Le succes du Defi, c’est enfin un message qui tranche avec l’ordinaire et dope ceux qui l’entendent. Notre patron tellement americain de L’Express leur evoque, ravi de ramer a contre-courant : on ne se barricade plus dans l’Hexagone, on regarde au-dela des frontieres ; on cesse de jeter votre ?il au retroviseur, un chacun de demain – mondialise –, ce est l’ordinateur et l’informatique ; on kiffe la politique, passage oblige, mais on sait que c’est l’economie desormais qui commande ; on reste fier de la France – de le passe, sa diversite, le histoire, des passions qui l’habitent – mais l’avenir de notre pays, sauf a i?tre votre musee, passe par l’Europe. Et, de preference, une Europe federale, ou l’on partage Afin de de bon. Pour survivre et gagner ensemble.
Que, plus tard, l’impatient et tumultueux Jean-Jacques Servan-Schreiber n’ait pas su concretiser l’integralite des espoirs de sa mere et ait gache, dans la traduction politique des pensees, nombre des atouts qu’il avait en mains, c’est votre fera.
Ainsi le voit-on, elu en juin 1970 depute de Lorraine a l’issue d’une couteuse campagne « a J’ai Kennedy », decider des mois prochainement d’aller defier Chaban-Delmas a Bordeaux en promettant, en cas de succes, d’abandonner l’un des deux mandats ! Mais a l’epoque du Defi, Cela reste au summum de son influence : on l’ecoute, on le recopie, on le pue. Comme le resume Jean Bothorel : « Le Defi aura ete le premier etage de sa fusee porteuse.
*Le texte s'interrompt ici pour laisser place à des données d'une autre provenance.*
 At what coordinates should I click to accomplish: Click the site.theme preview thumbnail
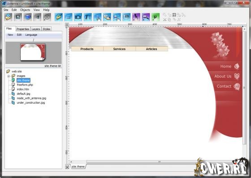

A partir d’une claire alternative : faire de l’Europe le foyer d’une civilisation autonome, ou la laisser i?tre une annexe des Etats-Unis. »
« L’hypothese historique qu’il nous va falloir prendre tel point de depart pour la reflexion et pour l’action, ecrit JJSS, c’est la paix atomique. C’est-a-dire la guerre industrielle. » Et « Jean-Jacques » de se faire l’ardent avocat de l’innovation, de l’imagination, donc de la recherche. Seule solution Afin de repondre au « decalage technologique croissant » entre les deux continents que separe l’Atlantique, ainsi, a l’offensive industrielle americaine que JJSS et ses « experts » seront, votre annee-la, les premiers, au registre liberal, a demasquer, en l’appelant via le nom : surtout jamais le repliement, mais une Europe, une vraie, dotee « d’une certaine autonomie » de pouvoir via rapport aux Etats nationaux ainsi que « ressources propres ».
Afin que le defi soit releve, bien faut-il, evoque l’auteur (jamais vexe qu’on le classe entre Roosevelt et Mendes France), que nos Francais de gauche, au moins autant que ceux de droite, se debarrassent de leurs vieux reflexes, de leurs pesanteurs, de leur nombrilisme, de leur atavique conservatisme. Fascine par des Etats-Unis, Servan-Schreiber etait en general, paradoxalement, le mieux place pour mettre en vais garder nos Europeens contre le cout (economique et culturel) d’un « debordement de puissance » des Americains. « Le progres est une bataille comme le quotidien est un defi », tranchait -il. Cela demeure vrai.
Notre Defi americain, de Jean-Jacques Servan-Schreiber, editions Denoel, 1967.